What the task asks
What is needed is the complete listing, repeated exactly.

Extracted entries

"""

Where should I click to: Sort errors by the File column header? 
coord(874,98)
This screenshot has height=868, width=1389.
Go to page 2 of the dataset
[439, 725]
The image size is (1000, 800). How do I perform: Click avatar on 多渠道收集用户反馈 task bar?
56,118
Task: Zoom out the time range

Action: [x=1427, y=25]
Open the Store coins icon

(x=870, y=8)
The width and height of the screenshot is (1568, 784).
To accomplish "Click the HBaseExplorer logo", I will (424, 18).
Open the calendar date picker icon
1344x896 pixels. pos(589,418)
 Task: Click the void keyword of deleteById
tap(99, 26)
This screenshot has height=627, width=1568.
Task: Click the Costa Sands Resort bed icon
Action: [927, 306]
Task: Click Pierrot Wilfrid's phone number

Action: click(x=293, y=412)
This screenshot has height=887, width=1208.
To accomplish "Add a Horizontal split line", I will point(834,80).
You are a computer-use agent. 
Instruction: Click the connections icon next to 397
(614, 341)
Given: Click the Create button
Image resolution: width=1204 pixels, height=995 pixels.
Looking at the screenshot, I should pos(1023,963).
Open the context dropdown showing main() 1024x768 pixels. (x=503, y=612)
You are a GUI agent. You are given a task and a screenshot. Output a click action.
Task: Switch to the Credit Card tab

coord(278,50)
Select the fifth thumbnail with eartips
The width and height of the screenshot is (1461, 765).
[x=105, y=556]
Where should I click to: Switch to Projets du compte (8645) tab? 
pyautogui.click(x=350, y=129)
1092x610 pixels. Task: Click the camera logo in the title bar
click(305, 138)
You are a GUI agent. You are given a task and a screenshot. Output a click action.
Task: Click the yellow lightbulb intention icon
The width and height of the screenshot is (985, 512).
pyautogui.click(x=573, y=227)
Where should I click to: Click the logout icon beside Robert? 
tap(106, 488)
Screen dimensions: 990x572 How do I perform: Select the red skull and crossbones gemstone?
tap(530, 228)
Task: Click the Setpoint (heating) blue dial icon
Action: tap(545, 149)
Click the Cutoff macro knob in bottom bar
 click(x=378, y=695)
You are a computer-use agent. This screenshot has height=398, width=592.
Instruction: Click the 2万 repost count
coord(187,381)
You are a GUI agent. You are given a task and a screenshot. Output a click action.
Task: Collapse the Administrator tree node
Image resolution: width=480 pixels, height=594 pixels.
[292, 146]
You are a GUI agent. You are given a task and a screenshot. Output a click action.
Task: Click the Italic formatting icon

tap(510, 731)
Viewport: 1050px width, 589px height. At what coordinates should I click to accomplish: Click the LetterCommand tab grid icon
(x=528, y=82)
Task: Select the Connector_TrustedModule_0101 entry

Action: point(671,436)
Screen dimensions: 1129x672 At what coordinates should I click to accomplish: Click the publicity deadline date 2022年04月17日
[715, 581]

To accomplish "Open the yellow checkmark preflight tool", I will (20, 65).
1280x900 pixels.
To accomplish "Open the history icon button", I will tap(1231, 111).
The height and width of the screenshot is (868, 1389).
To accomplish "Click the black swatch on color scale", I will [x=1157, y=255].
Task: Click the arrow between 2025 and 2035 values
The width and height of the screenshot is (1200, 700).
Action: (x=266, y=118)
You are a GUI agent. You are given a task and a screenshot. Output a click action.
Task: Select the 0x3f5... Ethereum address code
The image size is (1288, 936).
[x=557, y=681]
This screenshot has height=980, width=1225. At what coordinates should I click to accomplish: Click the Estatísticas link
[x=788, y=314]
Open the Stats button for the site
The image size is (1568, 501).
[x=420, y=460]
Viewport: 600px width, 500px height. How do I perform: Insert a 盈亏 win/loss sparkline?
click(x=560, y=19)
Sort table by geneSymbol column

"""

Written answer
Where should I click to: Sort errors by the File column header? 
coord(874,98)
This screenshot has height=868, width=1389.
Go to page 2 of the dataset
[439, 725]
The image size is (1000, 800). How do I perform: Click avatar on 多渠道收集用户反馈 task bar?
56,118
Task: Zoom out the time range

Action: [x=1427, y=25]
Open the Store coins icon

(x=870, y=8)
The width and height of the screenshot is (1568, 784).
To accomplish "Click the HBaseExplorer logo", I will (424, 18).
Open the calendar date picker icon
1344x896 pixels. pos(589,418)
 Task: Click the void keyword of deleteById
tap(99, 26)
This screenshot has height=627, width=1568.
Task: Click the Costa Sands Resort bed icon
Action: [927, 306]
Task: Click Pierrot Wilfrid's phone number

Action: click(x=293, y=412)
This screenshot has height=887, width=1208.
To accomplish "Add a Horizontal split line", I will point(834,80).
You are a computer-use agent. 
Instruction: Click the connections icon next to 397
(614, 341)
Given: Click the Create button
Image resolution: width=1204 pixels, height=995 pixels.
Looking at the screenshot, I should pos(1023,963).
Open the context dropdown showing main() 1024x768 pixels. (x=503, y=612)
You are a GUI agent. You are given a task and a screenshot. Output a click action.
Task: Switch to the Credit Card tab

coord(278,50)
Select the fifth thumbnail with eartips
The width and height of the screenshot is (1461, 765).
[x=105, y=556]
Where should I click to: Switch to Projets du compte (8645) tab? 
pyautogui.click(x=350, y=129)
1092x610 pixels. Task: Click the camera logo in the title bar
click(305, 138)
You are a GUI agent. You are given a task and a screenshot. Output a click action.
Task: Click the yellow lightbulb intention icon
The width and height of the screenshot is (985, 512).
pyautogui.click(x=573, y=227)
Where should I click to: Click the logout icon beside Robert? 
tap(106, 488)
Screen dimensions: 990x572 How do I perform: Select the red skull and crossbones gemstone?
tap(530, 228)
Task: Click the Setpoint (heating) blue dial icon
Action: tap(545, 149)
Click the Cutoff macro knob in bottom bar
 click(x=378, y=695)
You are a computer-use agent. This screenshot has height=398, width=592.
Instruction: Click the 2万 repost count
coord(187,381)
You are a GUI agent. You are given a task and a screenshot. Output a click action.
Task: Collapse the Administrator tree node
Image resolution: width=480 pixels, height=594 pixels.
[292, 146]
You are a GUI agent. You are given a task and a screenshot. Output a click action.
Task: Click the Italic formatting icon

tap(510, 731)
Viewport: 1050px width, 589px height. At what coordinates should I click to accomplish: Click the LetterCommand tab grid icon
(x=528, y=82)
Task: Select the Connector_TrustedModule_0101 entry

Action: point(671,436)
Screen dimensions: 1129x672 At what coordinates should I click to accomplish: Click the publicity deadline date 2022年04月17日
[715, 581]

To accomplish "Open the yellow checkmark preflight tool", I will (20, 65).
1280x900 pixels.
To accomplish "Open the history icon button", I will tap(1231, 111).
The height and width of the screenshot is (868, 1389).
To accomplish "Click the black swatch on color scale", I will [x=1157, y=255].
Task: Click the arrow between 2025 and 2035 values
The width and height of the screenshot is (1200, 700).
Action: (x=266, y=118)
You are a GUI agent. You are given a task and a screenshot. Output a click action.
Task: Select the 0x3f5... Ethereum address code
The image size is (1288, 936).
[x=557, y=681]
This screenshot has height=980, width=1225. At what coordinates should I click to accomplish: Click the Estatísticas link
[x=788, y=314]
Open the Stats button for the site
The image size is (1568, 501).
[x=420, y=460]
Viewport: 600px width, 500px height. How do I perform: Insert a 盈亏 win/loss sparkline?
click(x=560, y=19)
Sort table by geneSymbol column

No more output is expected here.